Deux scénarios de réforme
Face à cette situation, qui est de plus en plus alarmante, la réforme de la Caisse de la compensation s’avère plus que jamais nécessaire. Afin de contribuer à ce chantier, le Conseil de la concurrence a esquissé quelques pistes de réformes, susceptibles de redresser la barre. Ainsi, deux scénarii de réformes substantielles ont été proposés. Le premier a trait à la libéralisation des filières. Ce scénario sera basé sur la suppression des subventions directes et le maintien de la fiscalité en vigueur. Il incitera ainsi à la concurrence et à l’éthique des affaires. Cependant, ce système pourra altérer le pouvoir d’achat des catégories défavorisées et générer des impacts négatifs sur la compétitivité du tissu productif national.
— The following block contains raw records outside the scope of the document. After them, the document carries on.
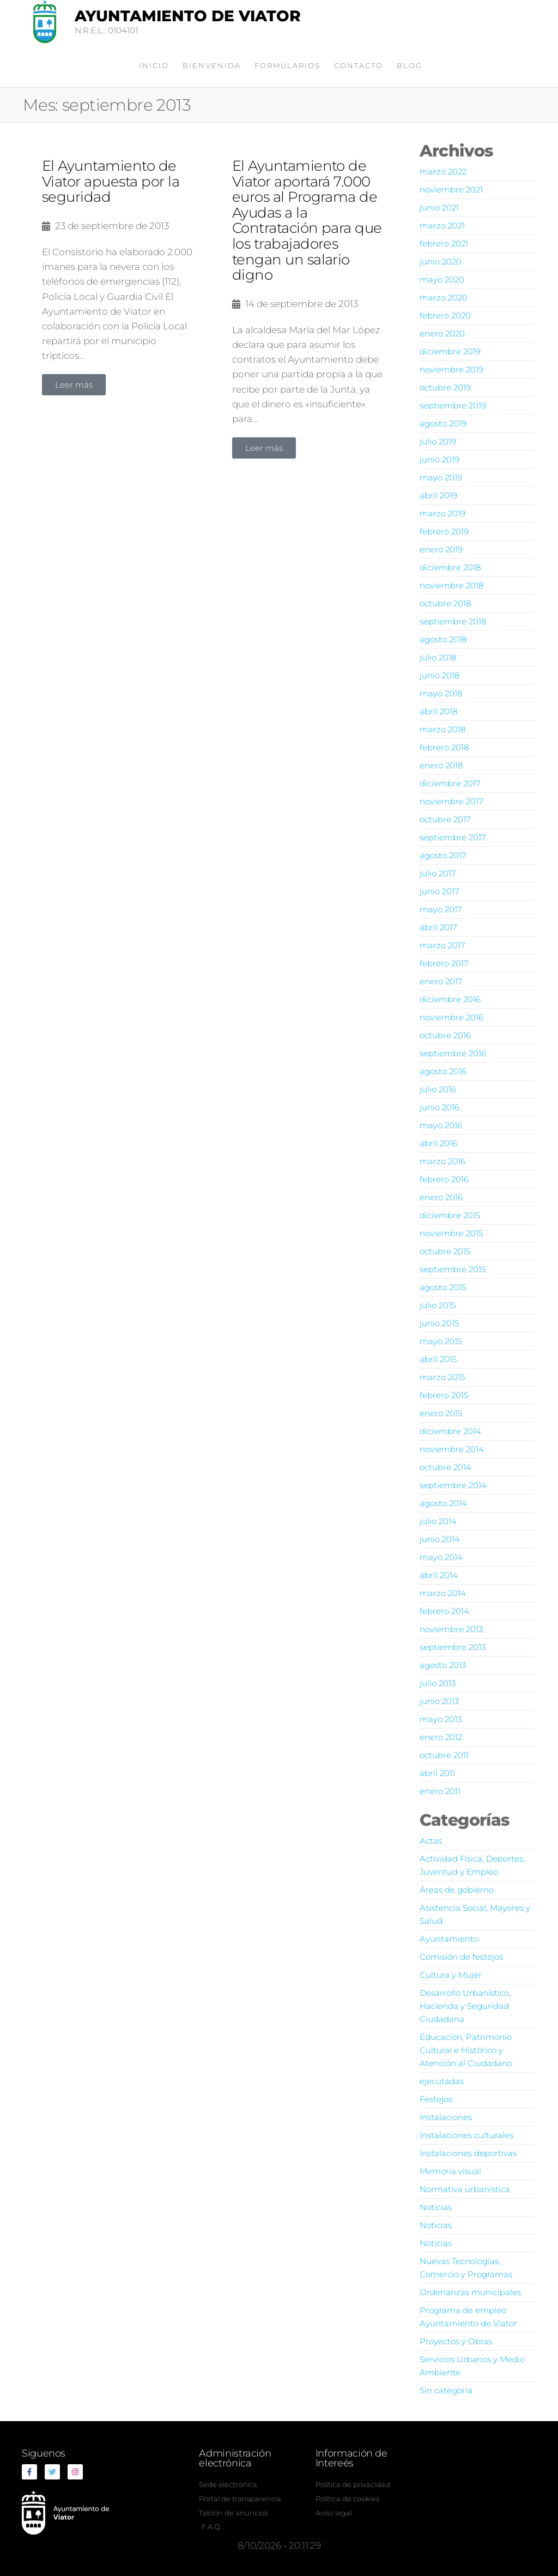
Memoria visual (450, 2171)
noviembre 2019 (451, 369)
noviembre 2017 (451, 801)
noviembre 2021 (451, 189)
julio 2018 (438, 657)
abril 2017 (438, 927)
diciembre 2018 (450, 567)
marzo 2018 (442, 729)
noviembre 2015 (451, 1233)
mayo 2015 (441, 1341)
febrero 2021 (444, 243)
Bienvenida (212, 65)
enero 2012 (441, 1737)
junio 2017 (439, 891)
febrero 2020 (445, 315)
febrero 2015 (444, 1395)
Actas (431, 1840)
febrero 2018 (444, 747)
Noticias (436, 2207)
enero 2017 (441, 981)
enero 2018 (441, 765)
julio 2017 (438, 873)
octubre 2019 (445, 387)
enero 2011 (440, 1791)
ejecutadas (442, 2081)
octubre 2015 (445, 1251)
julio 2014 (438, 1521)
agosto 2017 (443, 855)
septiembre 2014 (453, 1485)
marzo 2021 (442, 225)
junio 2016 (439, 1107)
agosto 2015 (443, 1287)
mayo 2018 (441, 693)
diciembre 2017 (450, 783)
Quant au second scénario, il prévoit des mesures d’accompagnement à la libéralisation. Ce système sera centré sur la modulation fiscale, les aides directes aux catégories cibles de la population et celles destinées aux opérateurs économiques. Ce système permettra ainsi de réaliser une économie budgétaire allant de 25 et 30 milliards DH, selon la taille de la population cible et le montant de transfert par personne et par an.
Modulation fiscale
L’étude du Conseil de la concurrence a démontré que les modulations fiscales, comme piste de réforme, pourraient réduire des recettes fiscales de plus de 5,2 milliards de DH. Ainsi pour la filière sucrière, il sera question, d’une part, de supprimer les droits à l’importation du sucre brut (35 %), à travers l’application de ces droits uniquement, lorsque les cours baissent et, d’autre part, de supprimer la taxe sur la valeur ajoutée.